Indigenous Elders from the Yuin Nation and the Wreck Bay Community were joined by veterans, members of the Shoalhaven Community and personnel from HMAS Albatross at the Nowra Cemetery in late March, to honour the Shoalhaven’s only Indigenous ANZAC soldier: Private Ernest Licey.
While the local RSL gave Ernest Licey a full military funeral service after his death in 1957, he was buried without a headstone or an official grave plot.
Upon discovering Private Licey’s unmarked grave at the cemetery, historian Robyn Florance joined forces with local ex-servicemen and the members of the Keith Payne VC Veterans Group to ensure Ernest Licey had a more fitting resting place.
Rick Meehan OAM, Chairman of the Keith Payne VC Veterans Group, said there was 149 Australian ANZACs from the First World War buried in in the Nowra General Cemetery.
“Ernest is the only Indigenous soldier,” he said.
“To serve your country and then be buried without a headstone is a terrible injustice that needed to be corrected.
“While it took 62 years to correct the wrongdoing of the past, his grave is now fitting of a returned ANZAC, with a full grave plot and Commonwealth War Grave headstone.
“It’s extremely important to give due honour and respect to all veterans that served their country in a time of war,” Mr Meehan said.
“Now he lays at rest with full respect and acknowledgment of his service to his country.”
Mr Meehan said Private Licey had served his country at Bullecourt, Somme and Mont St Quentin.
“Ernest tried several times to join, even changing his name to get in, and he finally got into the Army to serve.
“It shouldn’t matter what colour your skin is, because in war a bullet certainly does not discriminate,” he said.
Born in 1895, Ernest Licey grew up in Ulladulla and is remembered for his fishing, cricket and horsemanship skills.
He served with the 17th Battalion AIF on the Western Front from 1916, before returning home in 1919.
He received the 1914-1918 War Medal and 1914-1919 Victory Medal in recognition of his service.
On his return to Australia, Ernest Licey returned to live in the Wreck Bay community, where he died in 1957.
Chief Petty Officer Tina Elliott of the Royal Australian Navy Directorate of Diversity and Inclusion said that as an Indigenous woman serving in Defence, she found it a moving and meaningful occasion.

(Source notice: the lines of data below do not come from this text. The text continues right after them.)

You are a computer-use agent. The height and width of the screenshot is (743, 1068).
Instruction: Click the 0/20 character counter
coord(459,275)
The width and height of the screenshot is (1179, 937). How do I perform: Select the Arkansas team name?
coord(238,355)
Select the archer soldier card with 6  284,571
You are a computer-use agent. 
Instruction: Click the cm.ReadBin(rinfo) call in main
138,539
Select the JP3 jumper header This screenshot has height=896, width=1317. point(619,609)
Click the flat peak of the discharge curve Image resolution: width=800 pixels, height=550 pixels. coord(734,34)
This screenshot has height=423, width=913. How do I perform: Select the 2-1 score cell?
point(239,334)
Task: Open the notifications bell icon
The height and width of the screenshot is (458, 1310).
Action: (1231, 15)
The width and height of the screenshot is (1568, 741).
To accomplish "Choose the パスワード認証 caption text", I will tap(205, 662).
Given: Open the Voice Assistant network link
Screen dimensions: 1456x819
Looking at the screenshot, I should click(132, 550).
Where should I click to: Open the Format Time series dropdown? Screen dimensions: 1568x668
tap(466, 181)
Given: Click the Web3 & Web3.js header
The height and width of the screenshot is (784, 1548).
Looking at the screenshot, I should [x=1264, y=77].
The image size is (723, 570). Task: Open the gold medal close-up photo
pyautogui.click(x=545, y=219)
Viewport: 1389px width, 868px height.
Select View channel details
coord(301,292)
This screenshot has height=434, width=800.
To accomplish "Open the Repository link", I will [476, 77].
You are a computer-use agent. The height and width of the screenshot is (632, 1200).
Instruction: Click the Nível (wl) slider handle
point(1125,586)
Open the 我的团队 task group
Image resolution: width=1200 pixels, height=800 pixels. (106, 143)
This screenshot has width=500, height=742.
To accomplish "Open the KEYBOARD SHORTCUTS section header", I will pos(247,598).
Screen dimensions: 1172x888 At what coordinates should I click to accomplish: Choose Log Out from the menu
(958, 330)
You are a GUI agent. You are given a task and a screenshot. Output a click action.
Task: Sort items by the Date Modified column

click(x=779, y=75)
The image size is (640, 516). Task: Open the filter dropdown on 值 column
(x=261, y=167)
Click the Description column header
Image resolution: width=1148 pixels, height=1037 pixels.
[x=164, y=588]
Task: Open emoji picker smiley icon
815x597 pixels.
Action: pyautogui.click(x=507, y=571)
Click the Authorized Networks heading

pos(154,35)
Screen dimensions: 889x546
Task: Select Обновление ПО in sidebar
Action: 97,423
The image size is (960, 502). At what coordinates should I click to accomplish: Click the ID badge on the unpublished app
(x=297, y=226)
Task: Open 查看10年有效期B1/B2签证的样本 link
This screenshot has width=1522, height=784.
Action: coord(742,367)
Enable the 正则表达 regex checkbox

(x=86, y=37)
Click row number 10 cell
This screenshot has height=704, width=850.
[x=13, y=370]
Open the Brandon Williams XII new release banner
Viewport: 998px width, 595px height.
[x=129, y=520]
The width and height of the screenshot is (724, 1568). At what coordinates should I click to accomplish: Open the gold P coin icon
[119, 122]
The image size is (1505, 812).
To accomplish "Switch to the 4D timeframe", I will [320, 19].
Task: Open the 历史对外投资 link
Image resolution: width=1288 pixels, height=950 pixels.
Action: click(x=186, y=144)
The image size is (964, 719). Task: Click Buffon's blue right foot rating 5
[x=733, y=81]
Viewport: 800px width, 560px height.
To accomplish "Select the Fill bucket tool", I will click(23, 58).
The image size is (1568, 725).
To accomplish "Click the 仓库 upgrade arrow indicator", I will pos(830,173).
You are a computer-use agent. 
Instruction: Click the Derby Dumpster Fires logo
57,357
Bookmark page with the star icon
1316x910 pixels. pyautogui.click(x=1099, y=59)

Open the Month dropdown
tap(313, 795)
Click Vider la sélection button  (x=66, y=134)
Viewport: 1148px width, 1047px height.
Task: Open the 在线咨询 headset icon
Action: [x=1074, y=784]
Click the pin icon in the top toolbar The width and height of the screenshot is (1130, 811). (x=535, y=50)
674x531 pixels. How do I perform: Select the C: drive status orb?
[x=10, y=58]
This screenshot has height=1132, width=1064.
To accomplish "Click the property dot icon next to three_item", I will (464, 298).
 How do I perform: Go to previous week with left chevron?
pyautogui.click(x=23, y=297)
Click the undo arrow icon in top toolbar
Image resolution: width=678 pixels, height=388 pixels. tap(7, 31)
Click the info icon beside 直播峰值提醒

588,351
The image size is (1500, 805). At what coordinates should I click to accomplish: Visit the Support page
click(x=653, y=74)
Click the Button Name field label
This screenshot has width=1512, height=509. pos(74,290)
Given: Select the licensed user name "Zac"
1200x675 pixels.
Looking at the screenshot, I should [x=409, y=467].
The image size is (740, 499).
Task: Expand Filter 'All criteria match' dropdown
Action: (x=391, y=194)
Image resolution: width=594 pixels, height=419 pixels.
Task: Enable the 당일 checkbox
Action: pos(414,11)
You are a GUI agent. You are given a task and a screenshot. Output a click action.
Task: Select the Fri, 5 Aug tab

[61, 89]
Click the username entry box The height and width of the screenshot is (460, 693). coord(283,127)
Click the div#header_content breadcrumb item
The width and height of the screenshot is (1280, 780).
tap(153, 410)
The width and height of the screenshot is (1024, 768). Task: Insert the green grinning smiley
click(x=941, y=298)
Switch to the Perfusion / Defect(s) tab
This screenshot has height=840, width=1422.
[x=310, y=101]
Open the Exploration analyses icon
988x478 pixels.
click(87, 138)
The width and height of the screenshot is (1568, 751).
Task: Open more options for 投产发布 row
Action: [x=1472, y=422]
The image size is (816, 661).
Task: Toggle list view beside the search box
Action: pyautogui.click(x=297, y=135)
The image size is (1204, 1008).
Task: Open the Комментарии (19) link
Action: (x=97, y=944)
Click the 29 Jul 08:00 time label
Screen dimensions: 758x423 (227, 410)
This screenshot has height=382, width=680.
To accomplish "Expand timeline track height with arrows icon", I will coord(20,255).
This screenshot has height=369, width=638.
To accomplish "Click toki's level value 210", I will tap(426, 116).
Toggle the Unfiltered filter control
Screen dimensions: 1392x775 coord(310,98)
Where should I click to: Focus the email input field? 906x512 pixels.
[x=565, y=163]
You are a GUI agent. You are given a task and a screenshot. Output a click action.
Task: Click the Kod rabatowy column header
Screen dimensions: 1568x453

“Aboriginal and Torres Strait Islander Australians have played significant roles in Australian military history for more than a century, and many of the Indigenous community who attended the ceremony were ex-military.
“Talking to them, and the Elders, you got a real sense of their pride in their service.
“The rededication included a traditional Welcome to Country by Wreck Bay Elder Uncle Tom Moore and I think the service was made even more poignant by the inclusion of both Indigenous and Military ceremonial rituals,” Chief Petty Officer Elliott said.